WHERE Clause & Filtering: Mistakes
Module: SQL Fundamentals
SELECT * FROM employees WHERE manager_id = NULL;
SELECT * FROM employees WHERE manager_id IS NULL;
NULL represents an unknown value. Any comparison with NULL evaluates to UNKNOWN — including NULL = NULL. UNKNOWN is treated by WHERE the same as FALSE, so no rows are returned. The correct operators are IS NULL and IS NOT NULL.
If you see WHERE col = NULL in a code review, flag it immediately. Enable SQL linting rules that warn on = NULL comparisons.
Critical
Returns 0 rows — no error thrown
SELECT * FROM orders
WHERE status = 'pending'
OR status = 'processing'
AND total > 1000;
SELECT * FROM orders
WHERE (status = 'pending' OR status = 'processing')
AND total > 1000;
AND has higher operator precedence than OR. The original query is parsed as "status = 'pending' OR (status = 'processing' AND total > 1000)" — returning every pending order of any amount. The fix is explicit parentheses around the OR group.
Always use explicit parentheses when mixing AND and OR. Treat it as a non-negotiable coding standard.
Critical
Returns all pending orders regardless of total — no error thrown
SELECT * FROM orders WHERE YEAR(created_at) = 2024 AND MONTH(created_at) = 6;
SELECT * FROM orders WHERE created_at >= '2024-06-01' AND created_at < '2024-07-01';
Applying YEAR() and MONTH() to the created_at column makes both predicates non-sargable. The database must compute these functions for every row, bypassing the index. The range rewrite keeps the column bare, allowing an index range scan.

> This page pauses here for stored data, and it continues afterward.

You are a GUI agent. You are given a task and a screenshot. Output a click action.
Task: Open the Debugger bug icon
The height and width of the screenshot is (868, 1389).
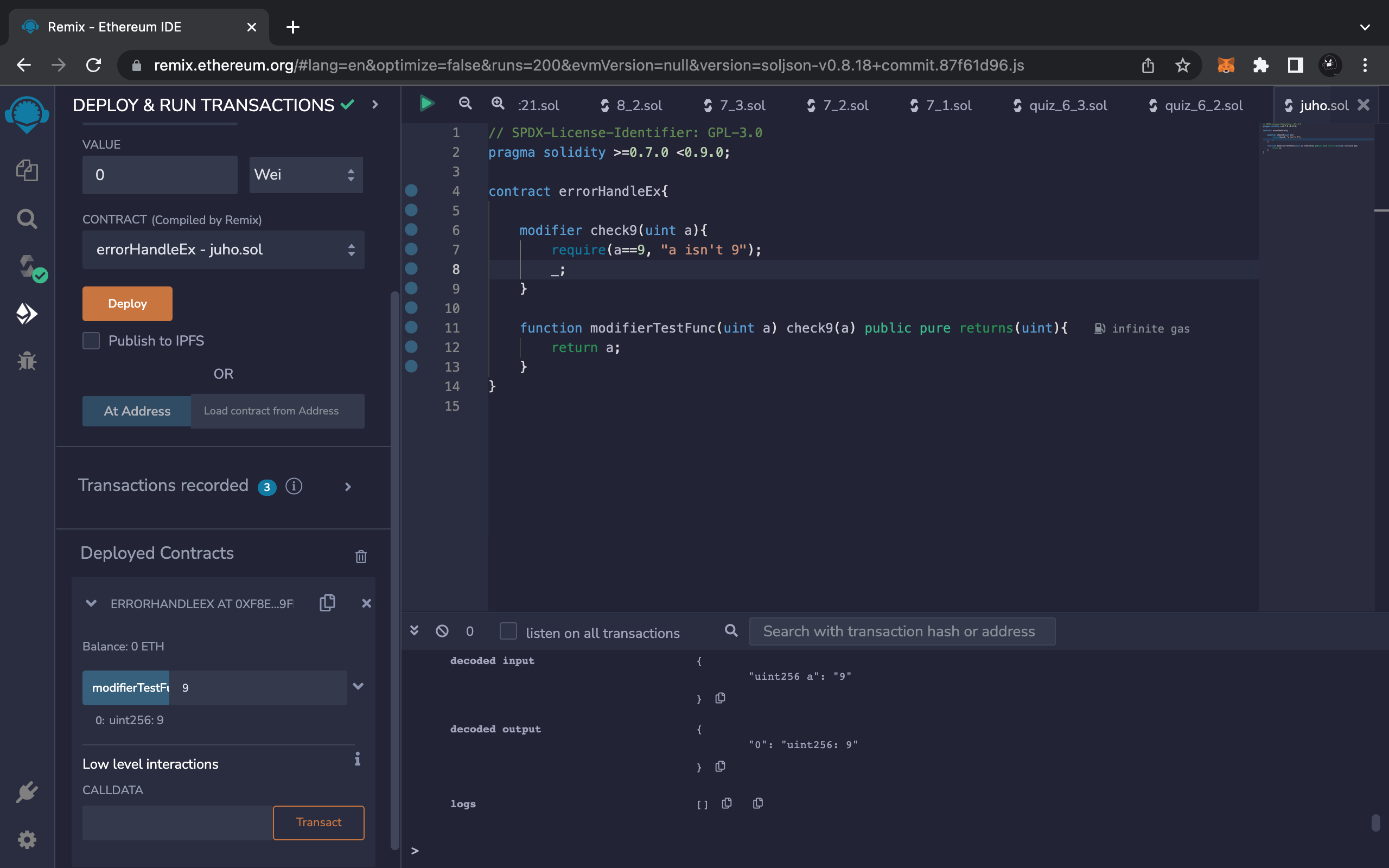[x=27, y=361]

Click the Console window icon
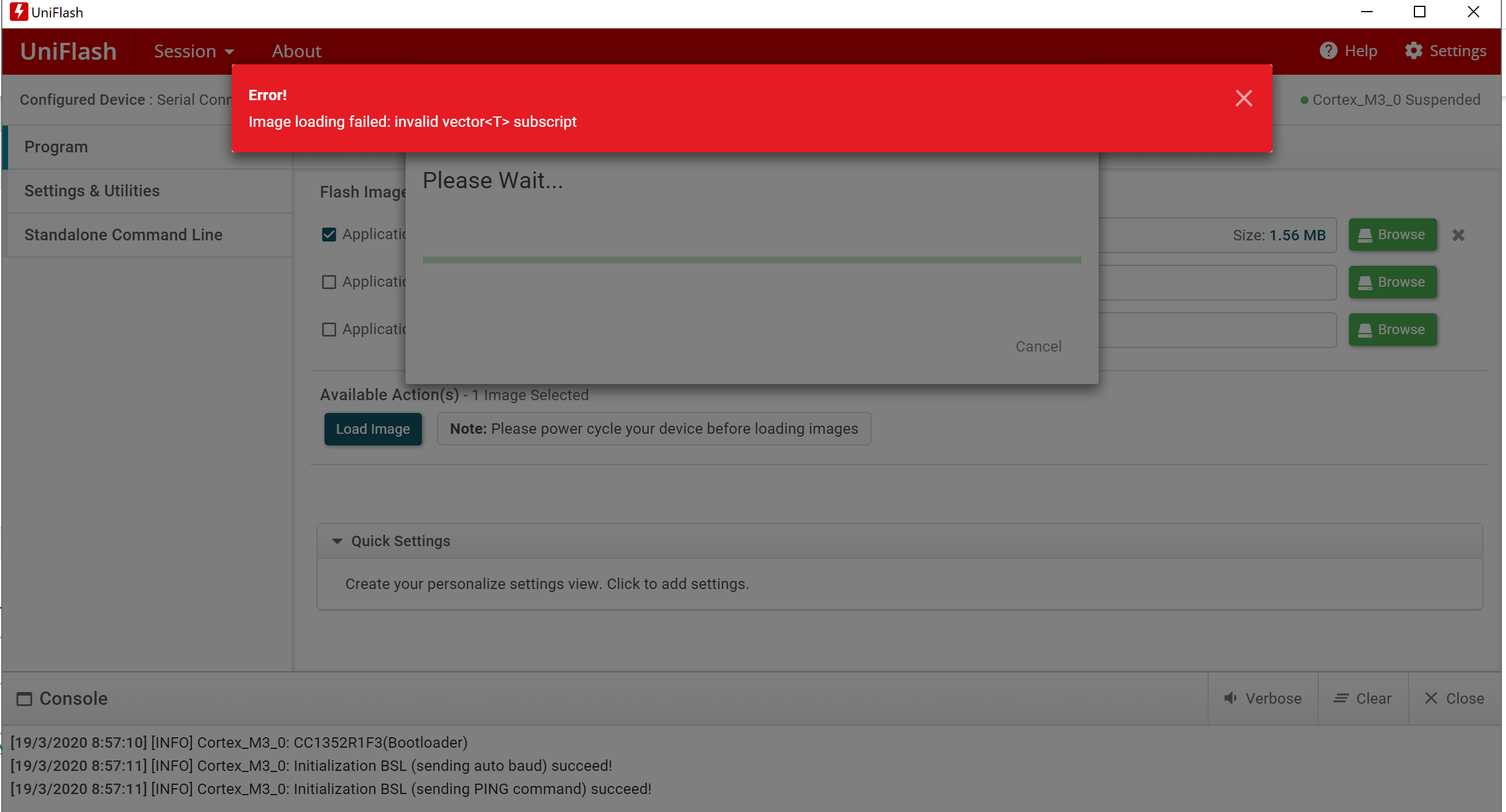(x=24, y=698)
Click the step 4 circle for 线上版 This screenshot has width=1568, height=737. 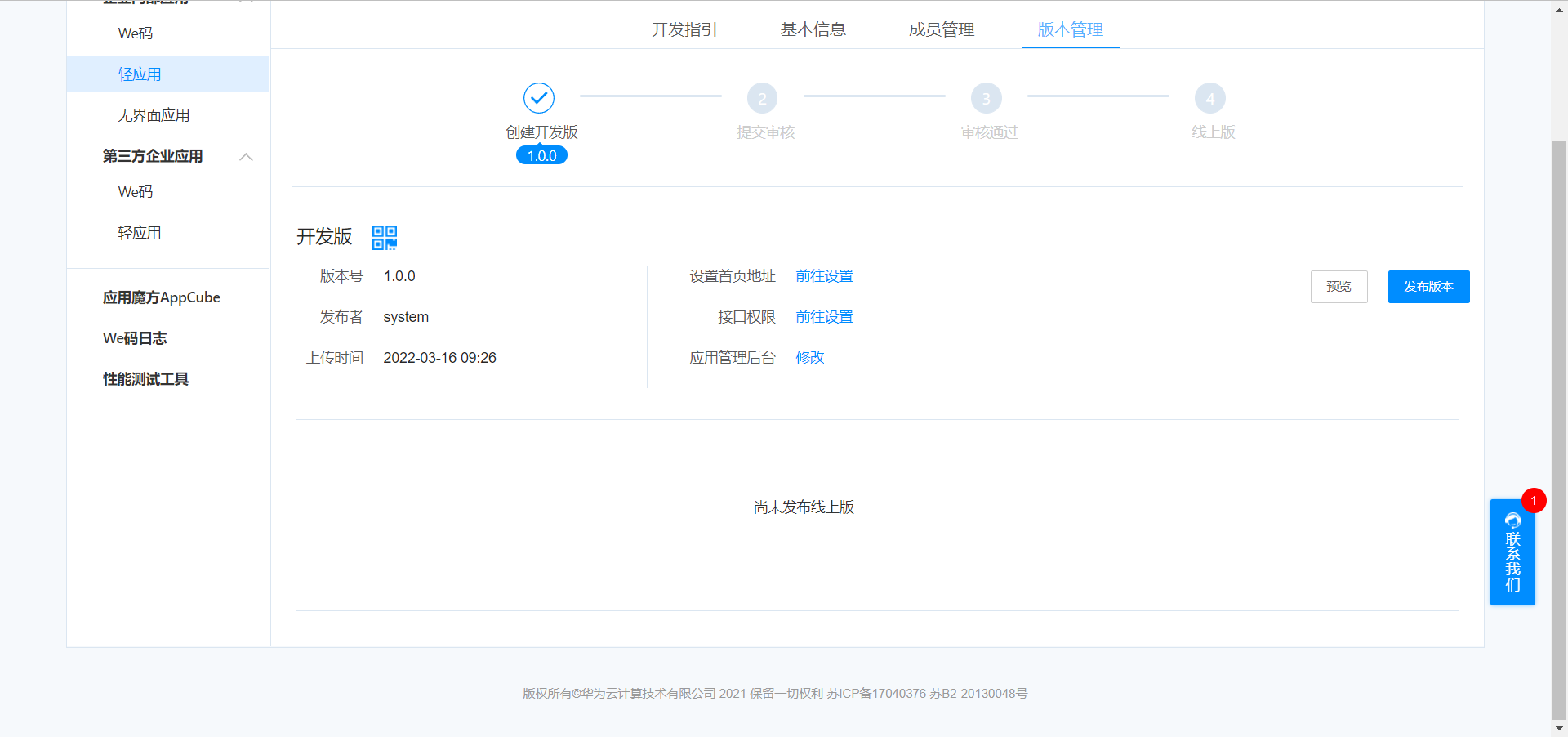[x=1210, y=97]
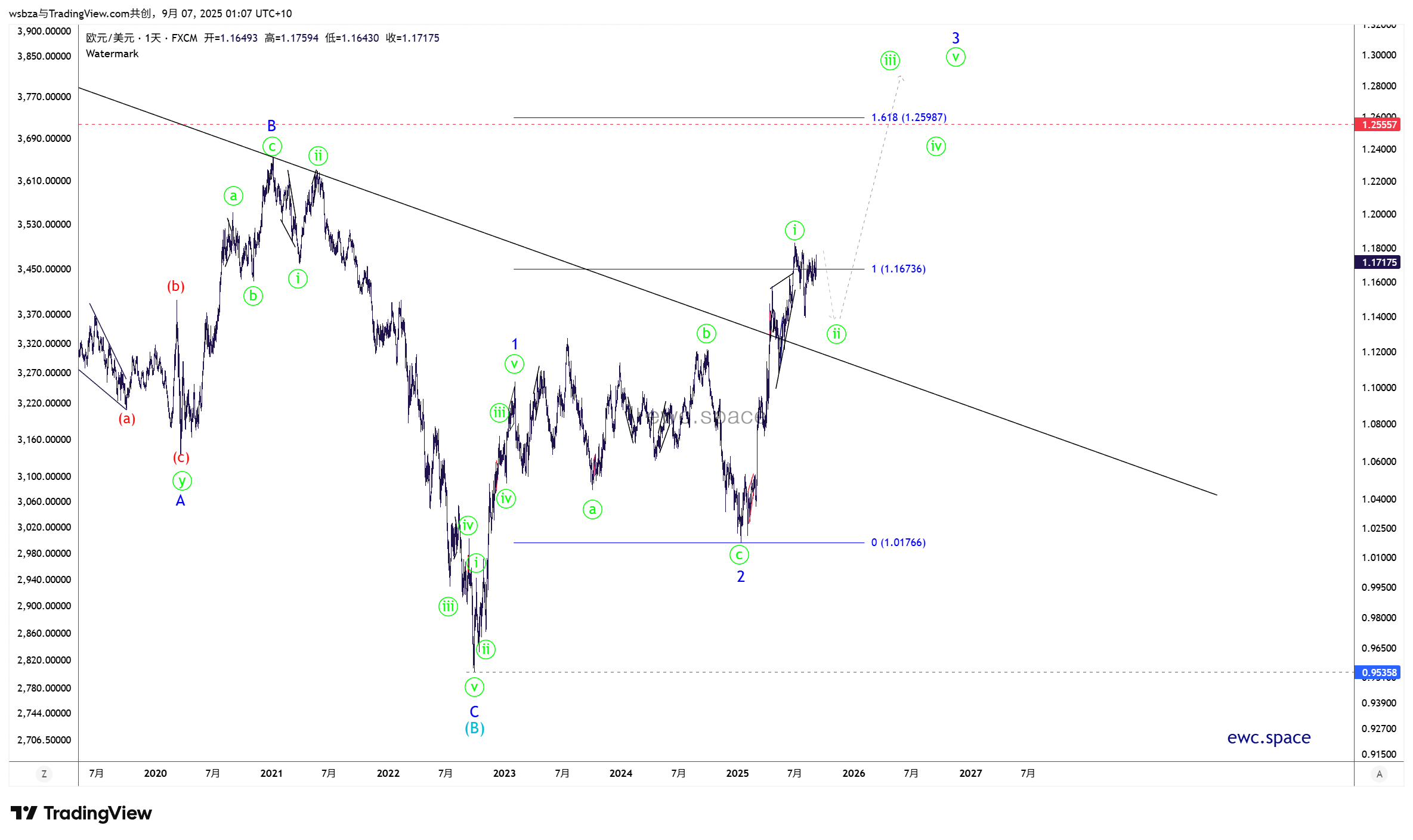Viewport: 1413px width, 840px height.
Task: Click the blue 0.95358 price label
Action: click(x=1378, y=672)
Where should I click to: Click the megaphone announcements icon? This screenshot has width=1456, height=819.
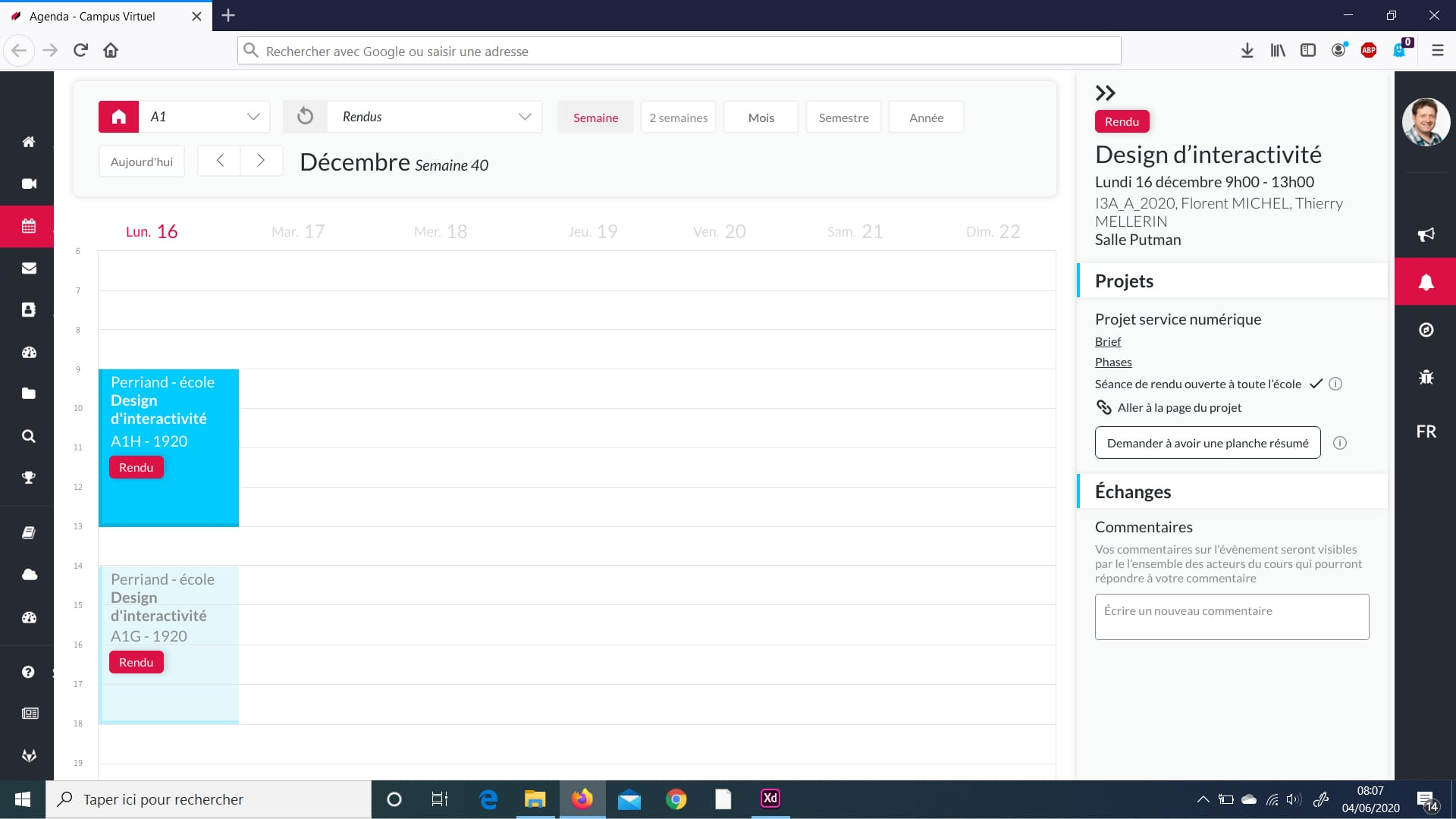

Before writing a date function in WHERE, always ask: can I express this as a range on the raw column? Almost always yes.
Critical
No error — correct results, but 50-1000x slower on indexed columns
SELECT * FROM customers
WHERE id NOT IN (
SELECT customer_id FROM fraud_reviews
);
SELECT c.*
FROM customers c
WHERE NOT EXISTS (
SELECT 1 FROM fraud_reviews fr
WHERE fr.customer_id = c.id
);
NOT IN checks whether the value is not equal to any value in the list. NULL = anything evaluates to UNKNOWN, so NOT IN (list containing NULL) produces UNKNOWN for every outer row — all rows are excluded. NOT EXISTS checks for the absence of a correlated row and correctly handles NULLs.
Never use NOT IN with a subquery unless you have a NOT NULL constraint on the subquery column. Default to NOT EXISTS for anti-join patterns.
Critical
Returns 0 rows if fraud_reviews.customer_id has any NULL — no error thrown
SELECT * FROM orders WHERE customer_id = '10042'; -- customer_id is INT
SELECT * FROM orders WHERE customer_id = 10042;
When comparing an INT column against a VARCHAR literal, the database engine must cast every row's column value to perform the comparison. In MySQL, the implicit cast is applied to the column side, making the predicate non-sargable and bypassing the index.